EXERCISE DETAILS:
For this exercise, transcribe all of the entries exactly.

SUPPLIED INFORMATION:

____

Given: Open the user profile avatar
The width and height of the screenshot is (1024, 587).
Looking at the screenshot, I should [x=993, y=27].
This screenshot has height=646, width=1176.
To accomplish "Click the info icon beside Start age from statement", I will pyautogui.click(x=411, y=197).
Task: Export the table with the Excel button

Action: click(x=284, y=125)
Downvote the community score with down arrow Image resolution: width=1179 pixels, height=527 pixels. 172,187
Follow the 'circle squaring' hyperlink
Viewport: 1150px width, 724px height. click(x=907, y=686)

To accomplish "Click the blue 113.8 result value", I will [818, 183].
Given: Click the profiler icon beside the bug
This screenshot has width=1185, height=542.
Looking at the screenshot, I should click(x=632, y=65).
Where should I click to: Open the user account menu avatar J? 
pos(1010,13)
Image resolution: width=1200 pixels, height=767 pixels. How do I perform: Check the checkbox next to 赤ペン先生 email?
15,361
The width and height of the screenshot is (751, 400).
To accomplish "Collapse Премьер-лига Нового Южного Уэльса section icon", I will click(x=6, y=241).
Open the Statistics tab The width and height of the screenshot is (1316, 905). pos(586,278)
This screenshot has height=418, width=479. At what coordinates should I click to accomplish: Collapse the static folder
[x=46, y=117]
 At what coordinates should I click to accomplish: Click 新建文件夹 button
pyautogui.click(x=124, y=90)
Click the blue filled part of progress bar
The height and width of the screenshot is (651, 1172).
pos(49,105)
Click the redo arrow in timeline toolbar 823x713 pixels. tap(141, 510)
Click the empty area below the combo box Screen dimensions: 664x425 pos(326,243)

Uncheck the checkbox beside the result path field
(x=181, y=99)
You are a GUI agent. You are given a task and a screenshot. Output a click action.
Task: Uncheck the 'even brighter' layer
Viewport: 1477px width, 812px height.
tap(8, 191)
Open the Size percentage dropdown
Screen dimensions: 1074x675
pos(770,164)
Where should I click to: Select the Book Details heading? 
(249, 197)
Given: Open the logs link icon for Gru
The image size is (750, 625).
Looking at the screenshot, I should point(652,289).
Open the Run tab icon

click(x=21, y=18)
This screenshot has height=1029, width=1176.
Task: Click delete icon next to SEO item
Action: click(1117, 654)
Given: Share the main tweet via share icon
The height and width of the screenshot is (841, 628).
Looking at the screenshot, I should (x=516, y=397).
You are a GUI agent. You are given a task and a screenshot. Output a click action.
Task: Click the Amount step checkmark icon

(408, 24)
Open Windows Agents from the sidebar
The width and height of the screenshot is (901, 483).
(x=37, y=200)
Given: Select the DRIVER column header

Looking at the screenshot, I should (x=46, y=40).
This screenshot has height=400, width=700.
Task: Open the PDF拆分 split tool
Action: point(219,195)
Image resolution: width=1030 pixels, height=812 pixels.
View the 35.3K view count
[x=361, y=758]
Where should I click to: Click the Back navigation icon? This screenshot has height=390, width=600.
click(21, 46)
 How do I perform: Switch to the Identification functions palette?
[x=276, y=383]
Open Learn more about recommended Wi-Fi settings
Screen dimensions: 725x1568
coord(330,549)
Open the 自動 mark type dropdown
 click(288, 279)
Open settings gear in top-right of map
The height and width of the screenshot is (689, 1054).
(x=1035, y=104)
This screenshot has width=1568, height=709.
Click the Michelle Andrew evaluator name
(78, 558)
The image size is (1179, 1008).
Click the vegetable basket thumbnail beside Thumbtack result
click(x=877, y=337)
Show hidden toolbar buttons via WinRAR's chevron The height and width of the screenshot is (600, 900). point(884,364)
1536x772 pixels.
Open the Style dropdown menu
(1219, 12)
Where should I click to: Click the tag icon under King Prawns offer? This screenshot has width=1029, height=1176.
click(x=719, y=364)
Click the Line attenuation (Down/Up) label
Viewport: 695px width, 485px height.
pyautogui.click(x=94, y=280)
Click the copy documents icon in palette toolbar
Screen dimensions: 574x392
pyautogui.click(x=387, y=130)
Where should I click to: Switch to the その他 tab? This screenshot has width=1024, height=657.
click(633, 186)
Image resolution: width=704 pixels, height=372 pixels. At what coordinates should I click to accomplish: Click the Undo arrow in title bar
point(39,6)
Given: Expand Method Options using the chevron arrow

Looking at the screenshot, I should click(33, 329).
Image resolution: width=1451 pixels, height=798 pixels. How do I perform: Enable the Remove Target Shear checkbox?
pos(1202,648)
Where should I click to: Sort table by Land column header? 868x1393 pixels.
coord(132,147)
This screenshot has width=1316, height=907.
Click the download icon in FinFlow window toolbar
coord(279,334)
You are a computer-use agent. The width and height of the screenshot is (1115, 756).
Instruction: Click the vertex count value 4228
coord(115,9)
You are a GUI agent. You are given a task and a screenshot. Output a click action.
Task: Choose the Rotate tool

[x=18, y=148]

____

RESULT FOR THIS TASK:
Given: Open the user profile avatar
The width and height of the screenshot is (1024, 587).
Looking at the screenshot, I should [x=993, y=27].
This screenshot has height=646, width=1176.
To accomplish "Click the info icon beside Start age from statement", I will pyautogui.click(x=411, y=197).
Task: Export the table with the Excel button

Action: click(x=284, y=125)
Downvote the community score with down arrow Image resolution: width=1179 pixels, height=527 pixels. 172,187
Follow the 'circle squaring' hyperlink
Viewport: 1150px width, 724px height. click(x=907, y=686)

To accomplish "Click the blue 113.8 result value", I will [818, 183].
Given: Click the profiler icon beside the bug
This screenshot has width=1185, height=542.
Looking at the screenshot, I should click(x=632, y=65).
Where should I click to: Open the user account menu avatar J? 
pos(1010,13)
Image resolution: width=1200 pixels, height=767 pixels. How do I perform: Check the checkbox next to 赤ペン先生 email?
15,361
The width and height of the screenshot is (751, 400).
To accomplish "Collapse Премьер-лига Нового Южного Уэльса section icon", I will click(x=6, y=241).
Open the Statistics tab The width and height of the screenshot is (1316, 905). pos(586,278)
This screenshot has height=418, width=479. At what coordinates should I click to accomplish: Collapse the static folder
[x=46, y=117]
 At what coordinates should I click to accomplish: Click 新建文件夹 button
pyautogui.click(x=124, y=90)
Click the blue filled part of progress bar
The height and width of the screenshot is (651, 1172).
pos(49,105)
Click the redo arrow in timeline toolbar 823x713 pixels. tap(141, 510)
Click the empty area below the combo box Screen dimensions: 664x425 pos(326,243)

Uncheck the checkbox beside the result path field
(x=181, y=99)
You are a GUI agent. You are given a task and a screenshot. Output a click action.
Task: Uncheck the 'even brighter' layer
Viewport: 1477px width, 812px height.
tap(8, 191)
Open the Size percentage dropdown
Screen dimensions: 1074x675
pos(770,164)
Where should I click to: Select the Book Details heading? 
(249, 197)
Given: Open the logs link icon for Gru
The image size is (750, 625).
Looking at the screenshot, I should point(652,289).
Open the Run tab icon

click(x=21, y=18)
This screenshot has height=1029, width=1176.
Task: Click delete icon next to SEO item
Action: click(1117, 654)
Given: Share the main tweet via share icon
The height and width of the screenshot is (841, 628).
Looking at the screenshot, I should (x=516, y=397).
You are a GUI agent. You are given a task and a screenshot. Output a click action.
Task: Click the Amount step checkmark icon

(408, 24)
Open Windows Agents from the sidebar
The width and height of the screenshot is (901, 483).
(x=37, y=200)
Given: Select the DRIVER column header

Looking at the screenshot, I should (x=46, y=40).
This screenshot has height=400, width=700.
Task: Open the PDF拆分 split tool
Action: point(219,195)
Image resolution: width=1030 pixels, height=812 pixels.
View the 35.3K view count
[x=361, y=758]
Where should I click to: Click the Back navigation icon? This screenshot has height=390, width=600.
click(21, 46)
 How do I perform: Switch to the Identification functions palette?
[x=276, y=383]
Open Learn more about recommended Wi-Fi settings
Screen dimensions: 725x1568
coord(330,549)
Open the 自動 mark type dropdown
 click(288, 279)
Open settings gear in top-right of map
The height and width of the screenshot is (689, 1054).
(x=1035, y=104)
This screenshot has width=1568, height=709.
Click the Michelle Andrew evaluator name
(78, 558)
The image size is (1179, 1008).
Click the vegetable basket thumbnail beside Thumbtack result
click(x=877, y=337)
Show hidden toolbar buttons via WinRAR's chevron The height and width of the screenshot is (600, 900). point(884,364)
1536x772 pixels.
Open the Style dropdown menu
(1219, 12)
Where should I click to: Click the tag icon under King Prawns offer? This screenshot has width=1029, height=1176.
click(x=719, y=364)
Click the Line attenuation (Down/Up) label
Viewport: 695px width, 485px height.
pyautogui.click(x=94, y=280)
Click the copy documents icon in palette toolbar
Screen dimensions: 574x392
pyautogui.click(x=387, y=130)
Where should I click to: Switch to the その他 tab? This screenshot has width=1024, height=657.
click(633, 186)
Image resolution: width=704 pixels, height=372 pixels. At what coordinates should I click to accomplish: Click the Undo arrow in title bar
point(39,6)
Given: Expand Method Options using the chevron arrow

Looking at the screenshot, I should click(33, 329).
Image resolution: width=1451 pixels, height=798 pixels. How do I perform: Enable the Remove Target Shear checkbox?
pos(1202,648)
Where should I click to: Sort table by Land column header? 868x1393 pixels.
coord(132,147)
This screenshot has width=1316, height=907.
Click the download icon in FinFlow window toolbar
coord(279,334)
You are a computer-use agent. The width and height of the screenshot is (1115, 756).
Instruction: Click the vertex count value 4228
coord(115,9)
You are a GUI agent. You are given a task and a screenshot. Output a click action.
Task: Choose the Rotate tool

[x=18, y=148]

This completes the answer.